═════ Teks Halaman ═════
JAKARTA — Pemerintah Indonesia di bawah kepemimpinan Presiden Prabowo Subianto menyatakan kesiapan menghadapi ketidakpastian ekonomi global akibat kebijakan tarif tinggi Presiden Amerika Serikat Donald Trump.
Pasalnya, akibat kebijakan tarif tinggi Trump tersebut menyebabkan tekanan pada perekonomian global hingga termasuk nilai tukar Rupiah dan pelemahan Indeks Harga Saham Gabungan (IHSG).
Meski Amerika Serikat merupakan mitra dagang besar, Indonesia nyatanya tetap memiliki banyak alternatif lain untuk mendiversifikasi tujuan ekspor.
Menteri Keuangan Sri Mulyani menegaskan bahwa perekonomian nasional tidak terlalu bergantung pada Amerika Serikat.
“Dilihat dari sisi neraca perdagangan, AS adalah yang terbesar kedua. Tapi dibandingkan dengan mitra paling besar, yaitu China, AS tidak jauh berbeda dengan destinasi ekspor lainnya,” ujar Sri Mulyani.
═════
Kumpulan Latihan:
**A.** Kutip bagian berita tentang tarif Trump yang dimulai dengan "JAKARTA — Pemerintah" dan berlanjut hingga "mendiversifikasi tujuan ekspor.".
**B.** Dalam berita tentang tarif Trump, negara mana yang disebut Sri Mulyani sebagai mitra dagang paling besar?
**C.** Teruskan berita tentang tarif Trump mulai setelah kalimat terakhir yang ditampilkan.
═════ Data Tersimpan ═════
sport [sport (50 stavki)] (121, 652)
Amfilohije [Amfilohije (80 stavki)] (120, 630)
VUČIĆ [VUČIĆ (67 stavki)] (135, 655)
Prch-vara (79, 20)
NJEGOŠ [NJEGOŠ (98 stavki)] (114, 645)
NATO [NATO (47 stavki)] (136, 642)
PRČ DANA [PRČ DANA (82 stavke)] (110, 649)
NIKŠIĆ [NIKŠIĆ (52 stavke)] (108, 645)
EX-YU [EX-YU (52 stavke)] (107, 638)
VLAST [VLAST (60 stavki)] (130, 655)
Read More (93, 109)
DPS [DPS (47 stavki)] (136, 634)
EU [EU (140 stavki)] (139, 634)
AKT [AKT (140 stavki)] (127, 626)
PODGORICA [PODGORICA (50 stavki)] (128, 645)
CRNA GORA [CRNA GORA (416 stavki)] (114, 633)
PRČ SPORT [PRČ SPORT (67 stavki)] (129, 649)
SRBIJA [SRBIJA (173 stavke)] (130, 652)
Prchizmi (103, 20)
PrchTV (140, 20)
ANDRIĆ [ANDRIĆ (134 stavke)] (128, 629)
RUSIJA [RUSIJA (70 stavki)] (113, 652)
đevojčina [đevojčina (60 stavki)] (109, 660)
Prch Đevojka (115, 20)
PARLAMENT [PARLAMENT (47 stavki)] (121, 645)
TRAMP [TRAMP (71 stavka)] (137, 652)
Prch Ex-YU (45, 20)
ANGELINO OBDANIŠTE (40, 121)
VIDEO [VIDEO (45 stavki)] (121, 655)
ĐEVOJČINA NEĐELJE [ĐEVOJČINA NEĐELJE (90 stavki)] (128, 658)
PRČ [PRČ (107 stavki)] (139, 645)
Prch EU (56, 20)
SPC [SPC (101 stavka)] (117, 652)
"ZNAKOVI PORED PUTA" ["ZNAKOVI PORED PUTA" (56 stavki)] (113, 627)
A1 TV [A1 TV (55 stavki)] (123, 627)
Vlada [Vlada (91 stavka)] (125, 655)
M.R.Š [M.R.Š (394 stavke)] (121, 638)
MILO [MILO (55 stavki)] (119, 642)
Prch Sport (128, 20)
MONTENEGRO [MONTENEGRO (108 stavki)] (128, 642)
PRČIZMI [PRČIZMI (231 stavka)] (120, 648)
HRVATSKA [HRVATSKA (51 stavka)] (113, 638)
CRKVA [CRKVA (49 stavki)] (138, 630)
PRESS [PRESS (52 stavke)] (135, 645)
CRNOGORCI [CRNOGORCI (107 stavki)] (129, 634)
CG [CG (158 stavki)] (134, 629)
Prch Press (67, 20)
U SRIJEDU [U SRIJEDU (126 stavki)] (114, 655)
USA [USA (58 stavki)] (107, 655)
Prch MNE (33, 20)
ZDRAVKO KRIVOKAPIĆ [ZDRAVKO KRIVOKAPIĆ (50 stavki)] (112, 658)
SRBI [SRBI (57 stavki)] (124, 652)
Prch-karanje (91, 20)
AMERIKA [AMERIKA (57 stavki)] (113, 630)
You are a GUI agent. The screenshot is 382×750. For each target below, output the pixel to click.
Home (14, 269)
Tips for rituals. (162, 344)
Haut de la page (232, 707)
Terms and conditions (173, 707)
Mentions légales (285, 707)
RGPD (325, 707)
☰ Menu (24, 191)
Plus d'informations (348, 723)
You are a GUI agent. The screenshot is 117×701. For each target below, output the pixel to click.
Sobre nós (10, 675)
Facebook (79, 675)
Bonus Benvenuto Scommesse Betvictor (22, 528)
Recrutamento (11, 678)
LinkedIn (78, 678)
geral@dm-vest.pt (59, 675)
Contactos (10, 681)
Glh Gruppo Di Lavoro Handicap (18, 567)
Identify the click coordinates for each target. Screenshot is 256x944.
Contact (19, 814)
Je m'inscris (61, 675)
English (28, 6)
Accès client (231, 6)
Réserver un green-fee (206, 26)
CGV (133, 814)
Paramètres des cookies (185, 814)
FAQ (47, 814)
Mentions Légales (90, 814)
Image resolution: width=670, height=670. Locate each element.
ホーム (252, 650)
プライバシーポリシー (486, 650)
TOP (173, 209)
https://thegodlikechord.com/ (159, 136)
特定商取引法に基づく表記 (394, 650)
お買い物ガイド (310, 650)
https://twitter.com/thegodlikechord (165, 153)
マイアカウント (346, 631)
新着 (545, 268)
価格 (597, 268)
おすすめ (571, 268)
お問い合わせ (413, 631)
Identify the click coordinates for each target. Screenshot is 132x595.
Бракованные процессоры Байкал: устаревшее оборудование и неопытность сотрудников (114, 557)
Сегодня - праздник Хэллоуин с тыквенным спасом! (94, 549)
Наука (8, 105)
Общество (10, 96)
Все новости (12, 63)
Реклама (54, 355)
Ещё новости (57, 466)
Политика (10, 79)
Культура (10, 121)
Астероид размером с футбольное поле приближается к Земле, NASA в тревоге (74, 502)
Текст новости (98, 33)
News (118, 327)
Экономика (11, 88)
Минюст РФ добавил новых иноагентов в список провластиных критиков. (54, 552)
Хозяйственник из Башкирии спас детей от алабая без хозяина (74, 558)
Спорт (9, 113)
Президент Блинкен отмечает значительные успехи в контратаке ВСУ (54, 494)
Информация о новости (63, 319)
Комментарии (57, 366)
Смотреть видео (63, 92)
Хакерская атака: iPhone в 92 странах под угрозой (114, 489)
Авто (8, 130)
═════
Hasil Tiap Tugas:
**A.**
JAKARTA — Pemerintah Indonesia di bawah kepemimpinan Presiden Prabowo Subianto menyatakan kesiapan menghadapi ketidakpastian ekonomi global akibat kebijakan tarif tinggi Presiden Amerika Serikat Donald Trump.
Pasalnya, akibat kebijakan tarif tinggi Trump tersebut menyebabkan tekanan pada perekonomian global hingga termasuk nilai tukar Rupiah dan pelemahan Indeks Harga Saham Gabungan (IHSG).
Meski Amerika Serikat merupakan mitra dagang besar, Indonesia nyatanya tetap memiliki banyak alternatif lain untuk mendiversifikasi tujuan ekspor.

**B.** China.

**C.**
Menkeu menekankan bahwa potensi diversifikasi masih sangat terbuka lebar.
“Dependensi kita terhadap AS tidak terlalu besar dibandingkan [sejumlah] negara-negara lain,” sambung Sri Mulyani.
Menurut Menteri Keuangan, tekanan dari kebijakan tarif AS justru mendorong munculnya inisiatif global menuju sistem “perdagangan tanpa Amerika”.
Menko Perekonomian Airlangga Hartarto mengungkapkan bahwa pemerintah Indonesia tengah memperkuat diplomasi ekonomi melalui revitalisasi perjanjian TIFA (Trade & Investment Framework Agreement) yang ditandatangani sejak 1996.
Selain itu, keikutsertaan Indonesia dalam New Development Bank (NDB) milik negara-negara BRICS membuka peluang kemitraan strategis baru.
“Indonesia sendiri akan mendorong beberapa kesepakatan dan dengan beberapa negara ASEAN,” kata Menko Perekonomian tersebut.
“Menteri perdagangan juga berkomunikasi selain dengan Malaysia juga dengan Singapura, dengan Kamboja dan yang lain untuk mengkalibrasi sikap bersama ASEAN,” jelas Airlangga.
Airlangga menambahkan, pemerintah tengah menyiapkan proposal deregulasi Non-Tariff Measures (NTMs), termasuk relaksasi TKDN di sektor TIK serta evaluasi pelarangan dan pembatasan barang ekspor-impor AS.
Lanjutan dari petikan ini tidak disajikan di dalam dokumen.